GOAL 1: Can you echo the passage on Dataverse dataset properties word for word, starting at "For datasets that" and ending at "system’s default browser."?

PASSAGE TO READ:
▽

The description is stored in the “citation” metadata block’s dsDescription field. When reading, it accesses the first description entry’s value. When setting, it creates or updates the description structure. Like the title property, this provides a convenient way to access and modify the dataset description without navigating through the metadata blocks dictionary. The description typically contains an abstract or summary of what the dataset contains and how it was created, which helps other researchers understand whether the dataset is relevant to their work.

For datasets that have been uploaded (and thus have a persistent identifier), you can access the dataset’s web URL:

# Get the URL (requires persistent_identifier)
url = dataset.url
# Output: "https://demo.dataverse.org/dataset.xhtml?persistentId=doi:10.5072/FK2/ABC123"
# Open the dataset in your default browser
dataset.open_in_browser()

The open_in_browser() method constructs the URL and opens it in your system’s default web browser, which is useful for quickly viewing the dataset on the Dataverse web interface. This is particularly helpful when you want to verify how the dataset appears to other users, check that all metadata is displayed correctly, or share the dataset URL with collaborators. The method uses Python’s webbrowser module, which automatically detects and uses your system’s default browser.

The authors property provides convenient access to the dataset authors from the citation metadata block:

# Get the authors
authors = dataset.authors
# Output: [{"authorName": "Jane Smith", "authorAffiliation": "University"}, ...]
# Authors are automatically extracted from the citation metadata block

The authors are returned as a list of dictionaries containing author information. This property provides a convenient way to access author data without navigating through the metadata blocks structure.

Similarly, the subjects property provides access to the dataset subjects:

# Get the subjects
subjects = dataset.subjects
# Output: ["Computer and Information Science", "Engineering"]

Subjects are returned as a list of strings representing the research domains or categories associated with the dataset.

Metadata blocks are structured collections of related fields that organize dataset metadata into logical groups. Think of them as different sections of a form—each block contains fields specific to its purpose, and together they provide a comprehensive description of the dataset.

The structure of metadata blocks is determined by your Dataverse installation’s configuration. Different installations may have different blocks enabled depending on their research focus and requirements. For example, a Dataverse installation focused on social science research might have blocks for survey metadata, while one focused on geospatial data might have blocks for coordinate systems and map projections.

Common metadata blocks include:

  • Citation: Contains basic information like title, authors, description, publication date, and contact information. This block is almost always present and is required for dataset creation.

  • Geospatial: Contains fields for geographic coverage, coordinates, and spatial reference systems. Useful for datasets with location-based data.

△

PROVIDED DATA:
▽

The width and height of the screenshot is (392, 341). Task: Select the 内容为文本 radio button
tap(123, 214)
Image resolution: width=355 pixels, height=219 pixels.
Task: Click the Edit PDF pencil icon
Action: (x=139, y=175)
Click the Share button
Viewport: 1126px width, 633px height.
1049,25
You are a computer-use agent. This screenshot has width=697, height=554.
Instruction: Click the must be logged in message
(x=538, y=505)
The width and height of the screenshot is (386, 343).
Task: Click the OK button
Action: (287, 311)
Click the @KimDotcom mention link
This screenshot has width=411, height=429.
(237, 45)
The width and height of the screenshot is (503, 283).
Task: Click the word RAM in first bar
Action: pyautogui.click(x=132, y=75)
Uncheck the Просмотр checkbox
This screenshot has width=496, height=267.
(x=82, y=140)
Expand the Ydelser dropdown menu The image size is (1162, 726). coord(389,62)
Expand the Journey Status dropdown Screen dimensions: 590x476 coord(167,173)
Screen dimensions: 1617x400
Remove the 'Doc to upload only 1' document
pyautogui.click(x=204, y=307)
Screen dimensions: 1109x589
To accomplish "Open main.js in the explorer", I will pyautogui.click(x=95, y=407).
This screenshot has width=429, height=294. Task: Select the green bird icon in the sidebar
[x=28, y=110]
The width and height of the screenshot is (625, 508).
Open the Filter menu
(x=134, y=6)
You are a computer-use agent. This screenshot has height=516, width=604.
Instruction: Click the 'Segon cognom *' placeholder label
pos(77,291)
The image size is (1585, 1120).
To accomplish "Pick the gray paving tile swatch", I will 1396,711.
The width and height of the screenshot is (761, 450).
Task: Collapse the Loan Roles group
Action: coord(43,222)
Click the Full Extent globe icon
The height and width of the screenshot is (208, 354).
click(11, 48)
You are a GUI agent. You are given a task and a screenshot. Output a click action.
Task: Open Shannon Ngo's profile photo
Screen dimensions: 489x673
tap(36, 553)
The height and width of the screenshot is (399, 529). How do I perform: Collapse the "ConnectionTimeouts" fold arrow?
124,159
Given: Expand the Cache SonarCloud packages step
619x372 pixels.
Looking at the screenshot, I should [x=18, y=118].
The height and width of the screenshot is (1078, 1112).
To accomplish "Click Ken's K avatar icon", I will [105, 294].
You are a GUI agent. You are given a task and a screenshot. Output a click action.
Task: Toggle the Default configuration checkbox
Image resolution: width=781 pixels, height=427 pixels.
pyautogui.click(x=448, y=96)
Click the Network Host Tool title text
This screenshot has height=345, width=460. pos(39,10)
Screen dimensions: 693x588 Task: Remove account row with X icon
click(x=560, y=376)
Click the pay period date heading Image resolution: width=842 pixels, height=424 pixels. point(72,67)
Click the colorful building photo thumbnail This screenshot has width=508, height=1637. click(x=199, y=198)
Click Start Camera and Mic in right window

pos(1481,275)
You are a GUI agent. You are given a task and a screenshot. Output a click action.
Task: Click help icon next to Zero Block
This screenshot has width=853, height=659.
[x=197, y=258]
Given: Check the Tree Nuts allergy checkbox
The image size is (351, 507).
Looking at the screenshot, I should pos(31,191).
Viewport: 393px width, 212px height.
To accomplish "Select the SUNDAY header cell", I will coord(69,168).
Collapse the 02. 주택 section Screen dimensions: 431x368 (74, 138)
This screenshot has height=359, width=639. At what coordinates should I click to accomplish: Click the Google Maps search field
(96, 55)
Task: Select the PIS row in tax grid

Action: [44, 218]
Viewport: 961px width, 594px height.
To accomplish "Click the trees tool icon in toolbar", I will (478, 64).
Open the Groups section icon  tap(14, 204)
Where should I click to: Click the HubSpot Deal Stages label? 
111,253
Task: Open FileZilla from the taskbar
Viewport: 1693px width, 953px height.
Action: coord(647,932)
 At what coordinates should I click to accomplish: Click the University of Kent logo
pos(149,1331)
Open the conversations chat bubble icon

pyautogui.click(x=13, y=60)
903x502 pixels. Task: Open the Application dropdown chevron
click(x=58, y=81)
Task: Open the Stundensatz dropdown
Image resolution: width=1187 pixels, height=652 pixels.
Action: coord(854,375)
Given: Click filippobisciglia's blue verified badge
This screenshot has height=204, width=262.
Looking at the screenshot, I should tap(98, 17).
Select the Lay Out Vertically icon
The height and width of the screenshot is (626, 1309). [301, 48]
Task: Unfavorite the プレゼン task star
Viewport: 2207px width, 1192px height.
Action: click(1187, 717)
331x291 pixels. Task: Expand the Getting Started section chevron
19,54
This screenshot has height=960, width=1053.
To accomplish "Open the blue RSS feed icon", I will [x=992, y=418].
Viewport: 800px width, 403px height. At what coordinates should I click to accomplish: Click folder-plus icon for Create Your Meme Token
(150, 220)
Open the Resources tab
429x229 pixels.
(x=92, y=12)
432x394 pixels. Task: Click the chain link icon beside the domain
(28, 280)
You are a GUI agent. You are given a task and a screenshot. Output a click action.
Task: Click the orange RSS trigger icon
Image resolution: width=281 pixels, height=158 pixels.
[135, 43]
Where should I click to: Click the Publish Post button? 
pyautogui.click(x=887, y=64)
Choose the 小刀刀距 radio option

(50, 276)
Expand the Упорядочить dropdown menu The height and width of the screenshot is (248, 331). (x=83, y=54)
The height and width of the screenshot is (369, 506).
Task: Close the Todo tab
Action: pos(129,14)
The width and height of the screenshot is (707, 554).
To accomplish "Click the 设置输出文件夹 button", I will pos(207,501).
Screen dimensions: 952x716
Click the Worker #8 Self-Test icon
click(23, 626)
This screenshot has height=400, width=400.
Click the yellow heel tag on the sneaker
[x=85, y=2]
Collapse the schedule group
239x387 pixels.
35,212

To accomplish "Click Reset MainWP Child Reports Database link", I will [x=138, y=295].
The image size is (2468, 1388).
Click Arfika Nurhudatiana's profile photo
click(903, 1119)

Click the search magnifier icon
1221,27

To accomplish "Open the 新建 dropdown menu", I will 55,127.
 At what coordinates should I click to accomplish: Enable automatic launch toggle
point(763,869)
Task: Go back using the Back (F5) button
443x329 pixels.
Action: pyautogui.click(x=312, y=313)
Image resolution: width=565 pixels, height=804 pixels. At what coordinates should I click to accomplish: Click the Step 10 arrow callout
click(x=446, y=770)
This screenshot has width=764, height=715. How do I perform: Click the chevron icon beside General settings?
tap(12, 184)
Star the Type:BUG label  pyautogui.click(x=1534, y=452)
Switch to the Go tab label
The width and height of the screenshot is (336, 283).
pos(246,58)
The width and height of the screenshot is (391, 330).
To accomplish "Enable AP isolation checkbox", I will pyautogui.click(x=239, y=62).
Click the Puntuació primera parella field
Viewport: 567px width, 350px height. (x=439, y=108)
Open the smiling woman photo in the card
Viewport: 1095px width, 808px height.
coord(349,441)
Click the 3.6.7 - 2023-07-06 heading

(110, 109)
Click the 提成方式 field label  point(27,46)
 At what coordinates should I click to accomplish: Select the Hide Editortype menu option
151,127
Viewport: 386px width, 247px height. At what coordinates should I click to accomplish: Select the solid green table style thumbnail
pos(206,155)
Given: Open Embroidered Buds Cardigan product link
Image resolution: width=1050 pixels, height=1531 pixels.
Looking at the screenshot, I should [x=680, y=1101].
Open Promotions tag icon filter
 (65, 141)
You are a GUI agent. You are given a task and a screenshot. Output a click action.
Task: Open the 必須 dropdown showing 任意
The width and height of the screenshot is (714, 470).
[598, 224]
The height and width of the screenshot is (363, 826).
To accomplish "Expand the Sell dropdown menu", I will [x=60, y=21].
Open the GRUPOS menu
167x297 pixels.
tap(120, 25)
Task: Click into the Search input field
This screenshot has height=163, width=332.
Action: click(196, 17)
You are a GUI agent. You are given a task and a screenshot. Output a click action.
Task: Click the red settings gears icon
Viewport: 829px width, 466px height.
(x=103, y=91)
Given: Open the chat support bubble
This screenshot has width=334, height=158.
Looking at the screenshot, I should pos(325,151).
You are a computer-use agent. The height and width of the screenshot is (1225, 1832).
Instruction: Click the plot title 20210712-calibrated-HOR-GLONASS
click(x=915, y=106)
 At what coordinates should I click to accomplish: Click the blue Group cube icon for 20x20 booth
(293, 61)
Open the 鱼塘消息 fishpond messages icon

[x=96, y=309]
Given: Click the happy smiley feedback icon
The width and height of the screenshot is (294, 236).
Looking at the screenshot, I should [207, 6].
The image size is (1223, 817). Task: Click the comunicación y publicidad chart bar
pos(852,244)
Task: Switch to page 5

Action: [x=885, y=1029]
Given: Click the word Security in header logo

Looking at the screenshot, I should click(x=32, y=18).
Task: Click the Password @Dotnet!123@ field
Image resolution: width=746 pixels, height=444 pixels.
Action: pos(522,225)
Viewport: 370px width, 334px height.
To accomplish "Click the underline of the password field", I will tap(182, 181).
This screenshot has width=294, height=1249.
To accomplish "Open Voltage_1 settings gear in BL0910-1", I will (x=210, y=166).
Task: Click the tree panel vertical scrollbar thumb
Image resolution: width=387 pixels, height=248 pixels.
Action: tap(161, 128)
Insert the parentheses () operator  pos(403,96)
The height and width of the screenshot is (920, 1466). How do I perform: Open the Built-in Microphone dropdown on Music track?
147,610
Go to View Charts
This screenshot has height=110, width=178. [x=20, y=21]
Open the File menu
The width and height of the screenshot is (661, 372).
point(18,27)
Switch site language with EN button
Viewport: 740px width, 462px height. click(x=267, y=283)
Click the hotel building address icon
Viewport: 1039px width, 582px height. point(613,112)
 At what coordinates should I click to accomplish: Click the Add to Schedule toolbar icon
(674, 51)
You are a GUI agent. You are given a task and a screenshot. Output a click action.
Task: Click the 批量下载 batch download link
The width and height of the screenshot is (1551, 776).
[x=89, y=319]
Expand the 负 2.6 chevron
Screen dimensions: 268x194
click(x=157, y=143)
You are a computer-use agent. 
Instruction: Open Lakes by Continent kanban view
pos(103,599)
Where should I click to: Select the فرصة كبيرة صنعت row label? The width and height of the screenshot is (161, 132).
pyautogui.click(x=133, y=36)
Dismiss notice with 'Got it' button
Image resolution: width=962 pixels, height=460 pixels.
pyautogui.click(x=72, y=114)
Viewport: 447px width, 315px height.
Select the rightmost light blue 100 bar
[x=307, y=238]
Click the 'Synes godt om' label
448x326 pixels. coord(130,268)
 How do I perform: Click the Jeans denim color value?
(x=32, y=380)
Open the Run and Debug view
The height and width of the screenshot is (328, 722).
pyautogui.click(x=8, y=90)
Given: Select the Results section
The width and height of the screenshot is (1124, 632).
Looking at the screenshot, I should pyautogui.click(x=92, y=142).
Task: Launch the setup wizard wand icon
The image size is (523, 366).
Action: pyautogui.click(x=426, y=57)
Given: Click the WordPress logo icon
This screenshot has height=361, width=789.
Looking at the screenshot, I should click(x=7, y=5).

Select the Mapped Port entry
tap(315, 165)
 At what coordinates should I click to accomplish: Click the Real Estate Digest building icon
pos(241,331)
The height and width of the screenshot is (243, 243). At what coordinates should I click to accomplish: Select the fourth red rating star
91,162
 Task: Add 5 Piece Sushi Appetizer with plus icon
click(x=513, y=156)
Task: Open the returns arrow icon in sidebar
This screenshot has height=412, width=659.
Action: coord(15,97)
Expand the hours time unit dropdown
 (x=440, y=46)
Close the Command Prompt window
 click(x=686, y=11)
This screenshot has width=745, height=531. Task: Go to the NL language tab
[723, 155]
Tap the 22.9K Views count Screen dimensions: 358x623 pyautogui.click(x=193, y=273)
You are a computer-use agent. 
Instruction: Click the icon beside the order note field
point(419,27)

△

GOAL 2: Can you arrange the lines of the listing as a numbered list, starting at the line that contains "Switch to the Go tab label" and ending at the line that contains "Action: click(196, 17)", with any blank lines dropped?

EXERCISE ANSWER 1:
For datasets that have been uploaded (and thus have a persistent identifier), you can access the dataset’s web URL:

# Get the URL (requires persistent_identifier)
url = dataset.url
# Output: "https://demo.dataverse.org/dataset.xhtml?persistentId=doi:10.5072/FK2/ABC123"
# Open the dataset in your default browser
dataset.open_in_browser()

The open_in_browser() method constructs the URL and opens it in your system’s default web browser, which is useful for quickly viewing the dataset on the Dataverse web interface. This is particularly helpful when you want to verify how the dataset appears to other users, check that all metadata is displayed correctly, or share the dataset URL with collaborators. The method uses Python’s webbrowser module, which automatically detects and uses your system’s default browser.

EXERCISE ANSWER 2:
1. Switch to the Go tab label
2. The width and height of the screenshot is (336, 283).
3. pos(246,58)
4. The width and height of the screenshot is (391, 330).
5. To accomplish "Enable AP isolation checkbox", I will pyautogui.click(x=239, y=62).
6. Click the Puntuació primera parella field
7. Viewport: 567px width, 350px height. (x=439, y=108)
8. Open the smiling woman photo in the card
9. Viewport: 1095px width, 808px height.
10. coord(349,441)
11. Click the 3.6.7 - 2023-07-06 heading
12. (110, 109)
13. Click the 提成方式 field label  point(27,46)
14.  At what coordinates should I click to accomplish: Select the Hide Editortype menu option
15. 151,127
16. Viewport: 386px width, 247px height. At what coordinates should I click to accomplish: Select the solid green table style thumbnail
17. pos(206,155)
18. Given: Open Embroidered Buds Cardigan product link
19. Image resolution: width=1050 pixels, height=1531 pixels.
20. Looking at the screenshot, I should [x=680, y=1101].
21. Open Promotions tag icon filter
22.  (65, 141)
23. You are a GUI agent. You are given a task and a screenshot. Output a click action.
24. Task: Open the 必須 dropdown showing 任意
25. The width and height of the screenshot is (714, 470).
26. [598, 224]
27. The height and width of the screenshot is (363, 826).
28. To accomplish "Expand the Sell dropdown menu", I will [x=60, y=21].
29. Open the GRUPOS menu
30. 167x297 pixels.
31. tap(120, 25)
32. Task: Click into the Search input field
33. This screenshot has height=163, width=332.
34. Action: click(196, 17)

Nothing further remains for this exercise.